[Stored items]
▬▬▬

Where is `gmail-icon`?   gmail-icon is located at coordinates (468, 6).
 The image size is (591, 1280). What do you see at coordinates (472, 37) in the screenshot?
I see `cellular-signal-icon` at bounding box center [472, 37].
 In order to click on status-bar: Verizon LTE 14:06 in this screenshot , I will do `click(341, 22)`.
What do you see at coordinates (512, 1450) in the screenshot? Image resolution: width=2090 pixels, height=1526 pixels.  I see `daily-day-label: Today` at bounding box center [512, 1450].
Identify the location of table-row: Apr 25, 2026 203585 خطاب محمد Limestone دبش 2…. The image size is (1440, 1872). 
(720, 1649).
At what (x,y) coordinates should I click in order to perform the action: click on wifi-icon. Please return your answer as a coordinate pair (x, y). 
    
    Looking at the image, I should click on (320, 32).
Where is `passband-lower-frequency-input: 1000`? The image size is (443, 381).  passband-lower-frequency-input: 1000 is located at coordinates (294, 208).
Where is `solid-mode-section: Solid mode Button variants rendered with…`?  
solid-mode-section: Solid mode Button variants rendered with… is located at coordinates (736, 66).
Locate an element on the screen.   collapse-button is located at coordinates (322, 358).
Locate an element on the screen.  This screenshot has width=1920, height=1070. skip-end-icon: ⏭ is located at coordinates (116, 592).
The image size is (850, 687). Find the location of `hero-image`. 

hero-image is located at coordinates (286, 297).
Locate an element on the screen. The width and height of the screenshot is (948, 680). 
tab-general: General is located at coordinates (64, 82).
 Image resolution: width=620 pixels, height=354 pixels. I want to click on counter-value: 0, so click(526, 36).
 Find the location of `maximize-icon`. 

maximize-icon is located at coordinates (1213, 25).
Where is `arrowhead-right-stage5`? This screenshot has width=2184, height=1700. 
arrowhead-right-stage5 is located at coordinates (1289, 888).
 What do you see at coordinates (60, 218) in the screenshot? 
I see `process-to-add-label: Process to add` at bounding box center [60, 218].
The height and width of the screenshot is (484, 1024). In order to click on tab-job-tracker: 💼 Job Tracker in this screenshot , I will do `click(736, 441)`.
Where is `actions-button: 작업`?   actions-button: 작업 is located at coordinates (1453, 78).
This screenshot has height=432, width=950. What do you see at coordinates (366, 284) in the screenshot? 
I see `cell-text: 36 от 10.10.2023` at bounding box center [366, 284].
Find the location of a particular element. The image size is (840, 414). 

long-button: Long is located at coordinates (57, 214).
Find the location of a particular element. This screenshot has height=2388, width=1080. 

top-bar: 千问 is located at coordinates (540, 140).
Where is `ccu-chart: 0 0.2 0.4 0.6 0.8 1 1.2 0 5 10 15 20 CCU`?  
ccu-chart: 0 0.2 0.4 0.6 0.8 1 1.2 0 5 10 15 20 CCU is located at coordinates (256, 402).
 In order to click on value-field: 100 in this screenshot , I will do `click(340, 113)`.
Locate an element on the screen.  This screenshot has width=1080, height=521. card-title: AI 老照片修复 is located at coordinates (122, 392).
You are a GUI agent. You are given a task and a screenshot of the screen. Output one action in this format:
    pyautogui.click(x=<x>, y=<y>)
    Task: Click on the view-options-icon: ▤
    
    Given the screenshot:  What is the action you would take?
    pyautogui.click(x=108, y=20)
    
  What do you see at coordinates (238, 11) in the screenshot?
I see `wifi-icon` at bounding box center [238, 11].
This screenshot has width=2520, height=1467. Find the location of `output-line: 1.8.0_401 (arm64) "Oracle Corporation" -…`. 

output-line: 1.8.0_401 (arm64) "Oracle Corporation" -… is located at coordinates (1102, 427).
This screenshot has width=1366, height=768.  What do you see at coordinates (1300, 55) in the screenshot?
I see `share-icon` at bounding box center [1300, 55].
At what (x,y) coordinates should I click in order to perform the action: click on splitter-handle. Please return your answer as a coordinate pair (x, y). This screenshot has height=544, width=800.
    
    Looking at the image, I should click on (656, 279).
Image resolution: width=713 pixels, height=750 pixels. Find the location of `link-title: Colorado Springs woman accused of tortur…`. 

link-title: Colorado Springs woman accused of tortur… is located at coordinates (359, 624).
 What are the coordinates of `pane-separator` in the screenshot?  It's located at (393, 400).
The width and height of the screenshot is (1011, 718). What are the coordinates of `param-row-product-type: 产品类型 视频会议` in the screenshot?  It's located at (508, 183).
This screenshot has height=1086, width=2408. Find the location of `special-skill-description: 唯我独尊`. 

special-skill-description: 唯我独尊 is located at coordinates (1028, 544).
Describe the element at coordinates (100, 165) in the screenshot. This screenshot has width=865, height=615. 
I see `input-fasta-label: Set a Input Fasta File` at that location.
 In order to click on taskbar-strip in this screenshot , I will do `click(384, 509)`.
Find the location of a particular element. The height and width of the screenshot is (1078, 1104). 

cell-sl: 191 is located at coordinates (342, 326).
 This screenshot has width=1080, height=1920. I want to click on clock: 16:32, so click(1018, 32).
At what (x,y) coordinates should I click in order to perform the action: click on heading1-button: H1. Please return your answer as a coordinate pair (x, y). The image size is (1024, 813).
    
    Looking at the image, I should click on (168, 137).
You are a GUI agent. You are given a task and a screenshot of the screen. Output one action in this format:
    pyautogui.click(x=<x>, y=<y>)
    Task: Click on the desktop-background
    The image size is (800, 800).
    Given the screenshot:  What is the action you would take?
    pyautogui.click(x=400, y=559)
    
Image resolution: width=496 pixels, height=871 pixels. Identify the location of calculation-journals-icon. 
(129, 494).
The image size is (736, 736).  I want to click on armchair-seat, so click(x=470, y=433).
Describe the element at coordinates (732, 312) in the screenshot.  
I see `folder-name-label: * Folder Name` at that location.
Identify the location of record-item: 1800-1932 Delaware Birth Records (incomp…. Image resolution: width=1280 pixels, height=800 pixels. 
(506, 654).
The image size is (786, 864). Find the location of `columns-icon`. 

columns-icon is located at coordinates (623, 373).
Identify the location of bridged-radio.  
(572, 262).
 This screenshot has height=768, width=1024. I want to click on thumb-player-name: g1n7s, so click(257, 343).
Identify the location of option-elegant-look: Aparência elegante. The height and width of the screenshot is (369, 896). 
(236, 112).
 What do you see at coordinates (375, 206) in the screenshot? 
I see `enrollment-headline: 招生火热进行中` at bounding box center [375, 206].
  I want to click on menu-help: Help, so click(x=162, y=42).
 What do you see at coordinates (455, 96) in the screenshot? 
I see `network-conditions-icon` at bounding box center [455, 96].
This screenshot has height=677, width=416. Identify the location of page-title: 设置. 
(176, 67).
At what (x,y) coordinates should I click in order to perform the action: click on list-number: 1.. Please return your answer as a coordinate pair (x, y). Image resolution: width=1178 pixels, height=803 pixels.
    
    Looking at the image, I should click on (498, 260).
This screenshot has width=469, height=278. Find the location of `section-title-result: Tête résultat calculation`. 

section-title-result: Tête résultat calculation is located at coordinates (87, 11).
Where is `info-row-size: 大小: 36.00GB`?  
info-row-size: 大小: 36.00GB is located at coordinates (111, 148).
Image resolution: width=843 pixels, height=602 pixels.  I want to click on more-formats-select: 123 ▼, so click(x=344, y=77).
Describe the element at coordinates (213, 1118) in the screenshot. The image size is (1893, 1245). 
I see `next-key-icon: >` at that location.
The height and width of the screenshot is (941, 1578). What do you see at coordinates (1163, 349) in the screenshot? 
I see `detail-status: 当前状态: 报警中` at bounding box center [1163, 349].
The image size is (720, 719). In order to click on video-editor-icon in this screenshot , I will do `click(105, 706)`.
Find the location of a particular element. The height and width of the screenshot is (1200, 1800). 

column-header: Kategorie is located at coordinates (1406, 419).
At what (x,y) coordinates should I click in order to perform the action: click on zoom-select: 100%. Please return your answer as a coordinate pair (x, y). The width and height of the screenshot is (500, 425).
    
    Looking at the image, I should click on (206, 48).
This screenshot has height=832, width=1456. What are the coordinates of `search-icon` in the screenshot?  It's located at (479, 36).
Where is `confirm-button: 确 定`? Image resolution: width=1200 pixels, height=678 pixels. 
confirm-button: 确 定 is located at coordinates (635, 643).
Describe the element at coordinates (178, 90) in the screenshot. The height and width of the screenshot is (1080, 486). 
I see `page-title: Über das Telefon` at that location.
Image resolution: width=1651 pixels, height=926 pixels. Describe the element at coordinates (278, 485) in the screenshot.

▬▬▬

Aim of the task
From the data above, pull out every line that contains the string "hero" and list them.

Task answer
The image size is (850, 687). Find the location of `hero-image`. 
hero-image is located at coordinates (286, 297).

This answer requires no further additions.